In this project, we incorporate semantic information extracted from object detection model YOLOv5 into the whole pipe line of stereo ORB-SLAM2 to associate the landmarks with semantic information. The position and semantic information from YOLOv5 are employed for landmark initialization and landmark semantic labeling. Meanwhile, a Bayesian update rule is implemented to guarantee more accurate semantic label association to the landmark. ORB-SLAM2 provides the necessary and reliable mapping and localization information for data association. The evaluation of our method is performed on the KITTI stereo dateset sequence 00. In the end, a 3D points map with landmarks associated with semantic labels is built.
The whole pipeline is run with ROS Noetic so first you need to create a workspace. Then clone this repository in the src directory of your catkin workspace. Since this repository has some nested repositories (eg. orb_slam_2), we need to clone with the recursive
parameter so that it also clones the submodules. Lastly, since we want to clone this inside the src directory, we specify the relative path so that we don't clone the contents into a subdirectory called ese650-final-project (the name of this GitHub repo).
mkdir -p ~/sem_slam_ws/src/
cd ~/sem_slam_ws/src/
git clone --recursive https://github.com/orlando21lara/ese650-final-project.git ./
cd ~/sem_slam/
catkin_make
The submodules that we have included are forked repositories to which we have made some slight changes.
In ORB-SLAM2 we added some configuration launch files including camera parameteres for the KITTI dataset. Also in case there is an OpenCV installation on your machine that differs from the version of OpenCV that ROS installs, then you must specify the path to the version that ROS uses. This is specified in line 33 of the CMakeLists.txt file.
As for the kitti player forked repo, we made some changes to fix the compilation errors that occur when cloning the orginal repo. These fixes were metioned in a pull request from the original repo. To be able to run the kitti_dataset player, you need to have the raw data corresponding to sequence 00 of the KITTI odometry dataset. You could also use any other raw data but you must specify its path in the kittiplayer_sync.launch
launch file.
To visualize everything you must run roscore and rviz. Inside rviz load the provided configuration file: your-catkin-workspace/src/rviz_config_files/orb_slam_visualizer.rviz
Then you have to run a total of four different launch files to run: ORB-SLAM2, the kitti dataset player, YOLO_V5, and the semnatic slam implementation.
For the kitti player and the semantic slam nodes, you also need to actitate a conda virtual environement before running their respective launch file.

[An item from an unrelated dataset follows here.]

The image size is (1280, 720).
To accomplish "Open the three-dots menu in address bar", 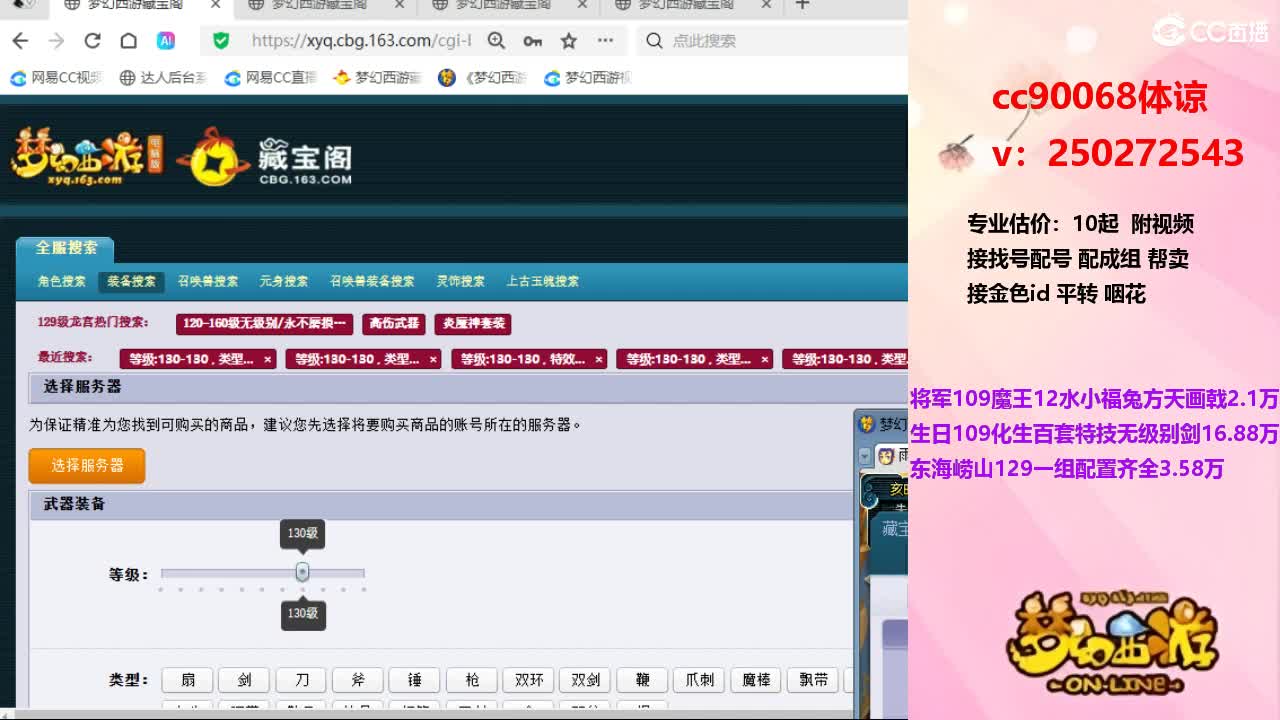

roslaunch orb_slam2_ros orb_slam2_kitti_stereo.launch
roslaunch kitti_player kittiplayer_sync.launch
roslaunch ros_yolo yolo_kitti_stereo.launch
roslaunch semantic_slam semantic_slam.launch
Here are a few images from the obtained results. In these images the red arrow corresponds to the current pose of the driving car while the white dots are the projected feature points provided by ORB-SLAM2. In the top left, we can see the left and right stereo images that are input into the pipeline at that point in time and on the right we can see the outputs from the ORB-SLAM node and the YOLO predictions. The semantic labels that are projected into the 3D space as colored points with the following meanings:
Color | Label |
---|---|
Red | Person |
Blue | Bicycle |
Orange | Car |
Pink | Motorcycle |
Brown | Bus |
Teal | Truck |